Respiration-induced tumor and organ motion poses great challenges in radiation therapy (RT).¹ In conventional RT, a 3D-CT is used to define the tumor volume with a generic margin applied to compensate for the geometric uncertainties of internal organ motion that is not captured by the 3D-CT. The emergence of 4D imaging has enabled the internal organ motion to be individually resolved to allow more accurate tumor motion assessment. As a result, 4D-CT has been established as the current clinical standard for assessing motion. However, there are intrinsic limitations of 4D-CT including poor soft tissue contrast, stitching artifacts and increased radiation dose. These issues are particularly prominent when treating abdominal tumors where 4D-CT has been shown to be unsatisfactory.²

Magnetic resonance imaging (MRI) provides superior soft tissue contrast and versatile imaging sequences. Using fast imaging sequences, such as steady state free precession and turbo spin echo, real time 2D images can be obtained for motion assessment.³ Unlike CT, the 2D-MRI images can be acquired in any orientation including the dominant tumor motion axes, which has prompted ongoing investigation for RT. On the other hand, real time MRI is limited to one to a few slices of 2D images, which are inadequate to capture the complex geometric relationships between the tumor and surrounding critical organs. MRI sequences based on resorting of 2D images or k-space data have been developed by multiple research groups^4–7. These methods provide excellent in-plane but poor cross-plane image resolution due to variation in breathing patterns, which lead to stitching artifacts similar to those seen in the 4D-CT. Our team has developed a novel 4D-MRI sequence based on 3D radial acquisition using self-gating and k-space sorting (SG-KS-4D-MRI) that provides images with isotropic high resolution and an absence of stitching artifacts.⁸ However, SG-KS-4D-MRI images are noisy, which is attributed to three major factors. First, aggressive under-sampling, especially in patients with high incidence of irregular breathing, may result in aliasing artifacts that appear as a nearly uniform background haze.⁹ In theory, increasing the image acquisition time would increase the number of valid radial lines which contribute to higher signal to noise ratio (SNR). However, this would incur practical issues such as patient discomfort and low-throughput scanning. Second, large gradient jumps in k-space may cause eddy current effects. Third, 3D volumetric acquisition may lead to inadequate B₀ shimming and more B₀ off-resonance, resulting in more streaking artifacts and noise than 2D acquisition. All the above aspects are believed to contribute to random noise level.

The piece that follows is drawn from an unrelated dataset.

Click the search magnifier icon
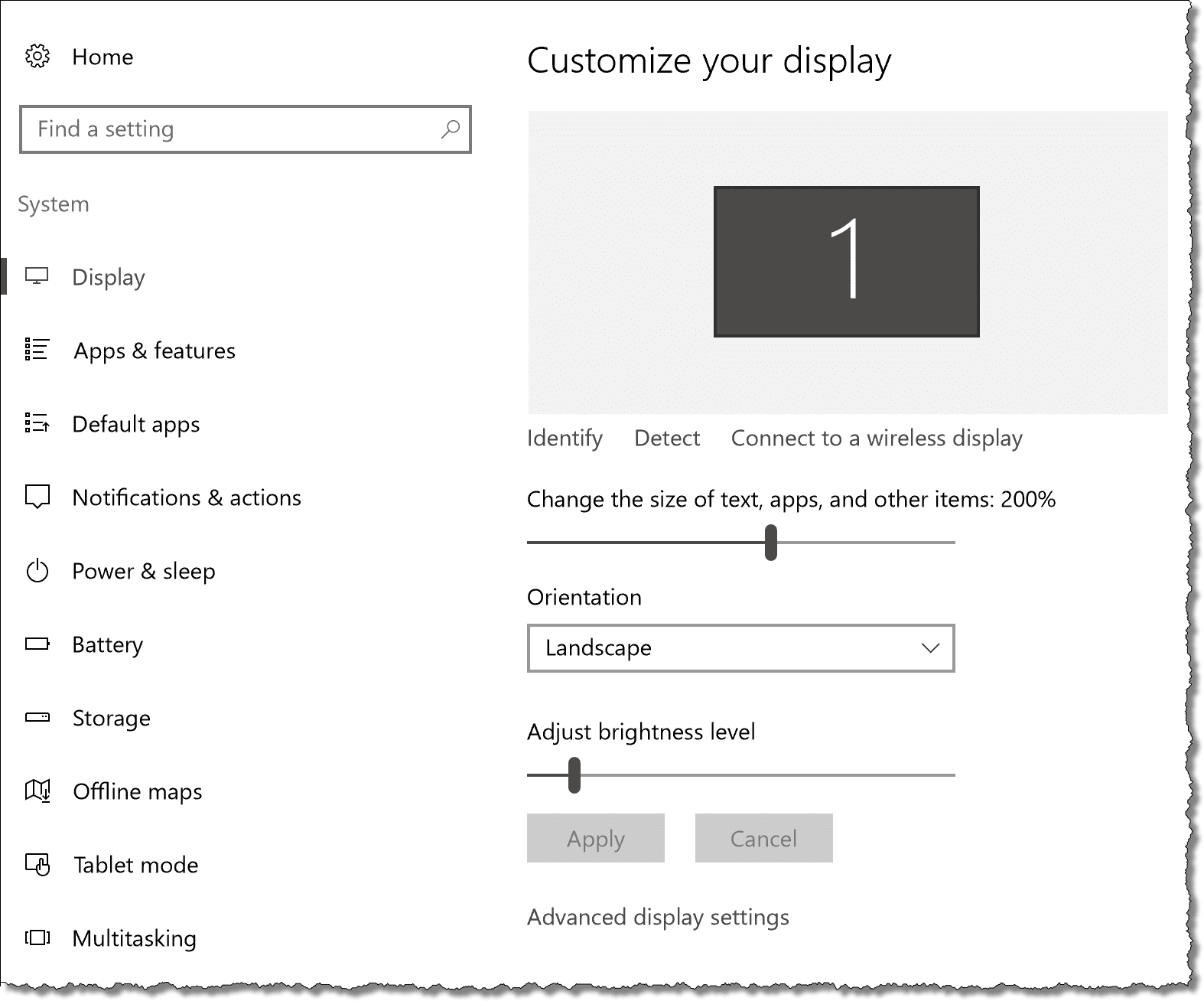The image size is (1204, 1001). pos(451,129)
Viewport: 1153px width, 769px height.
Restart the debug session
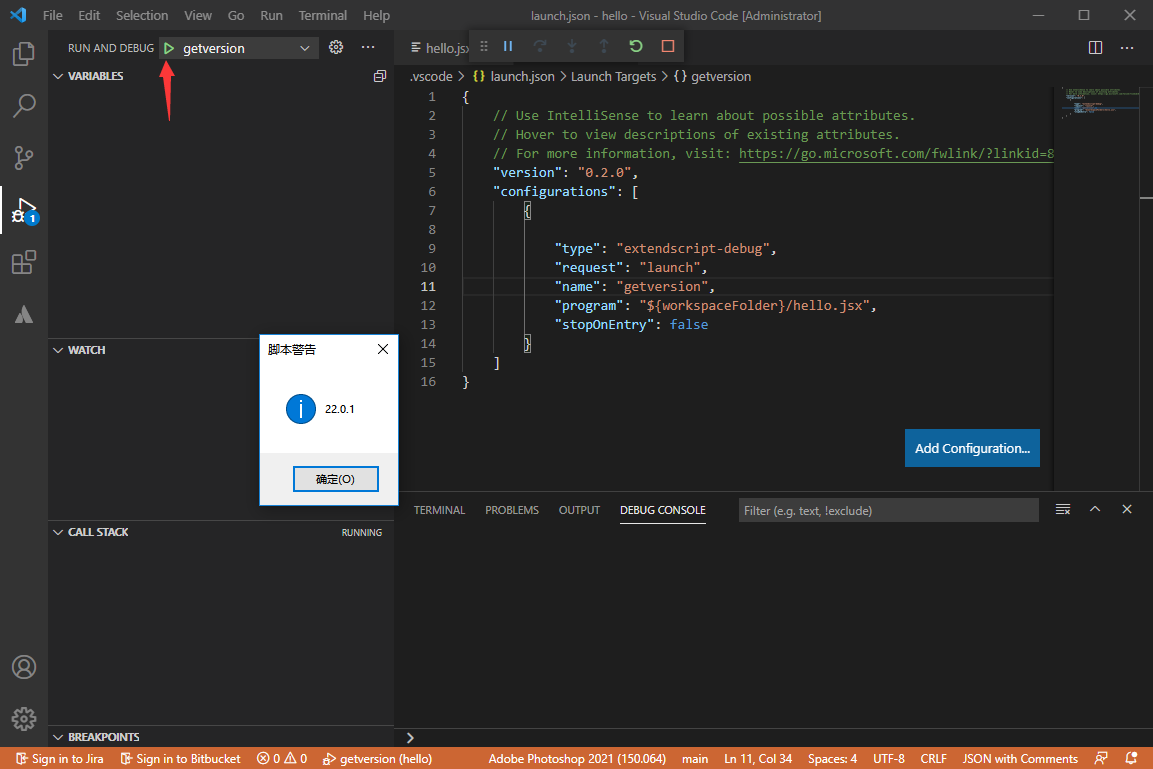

Image post processing is an appealing alternative to enhance the image SNR if imaging details can be preserved. Conventional imaging denoising methods based on smoothing and low-pass filtering tend to lose image details that are important for RT¹⁰. More advanced filters such as anisotropic diffusion and total variation can improve major edge preservation but still lose fine textures of images heavily contaminated by noise¹¹. Compared to the local means method, non-local means methods have been developed to collectively enhance image SNR based on the self-similarity of the image while maximally preserving imaging texture¹². Among existing non-local means denoising methods, block matching 3D (BM3D) has been used to successfully denoise natural and medical images¹³, although the implementation of BM3D has been limited to 2D or 3D images. The purpose of this study is to employ BM3D on SG-KS-4D-MRI images to mitigate random noise and study the effect of BM3D denoising on 4D image registration and segmentation for pancreatic cancer patients. Potentially the same algorithm can be implemented on other types of 4D images to reduce random noise.

Methods and Materials

Nine patients diagnosed with locally advanced or borderline resectable pancreatic cancer were included in the study under a protocol approved by the IRB. One patient had two synchronous and separate lesions present in the head and tail of the pancreas. The other eight patients had a single lesion present in the head or body of the pancreas.

SG-KS-4D-MRI acquisition

The sequence used in the 4D-MRI has been introduced in detail in our previous publications.⁸ In short, a spoiled gradient recalled echo (GRE) sequence with a 3D radial-sampling K-space trajectory and 1D projection-based self-gating was implemented on a 3.0 Tesla system (Magnetom Verio^™, Siemens Healthcare, Germany). The data acquisition continued in an 8-minute free-breathing scan (prescribed isotropic spatial resolution=1.6mm, a cubic imaging volume of 300x300x300 mm³, flip angle=10°, TR/echo time=5.8/2.6ms, readout band width=399 Hz/pixel). The gating signals were retrospectively extracted for breathing pattern analysis and K-space data resorting.

4D-MRI image denoising

For image denoising we closely follow the method described by Sheng et al¹³. The input 4D-MRI images were first normalized to have an image intensity range of [0, 255].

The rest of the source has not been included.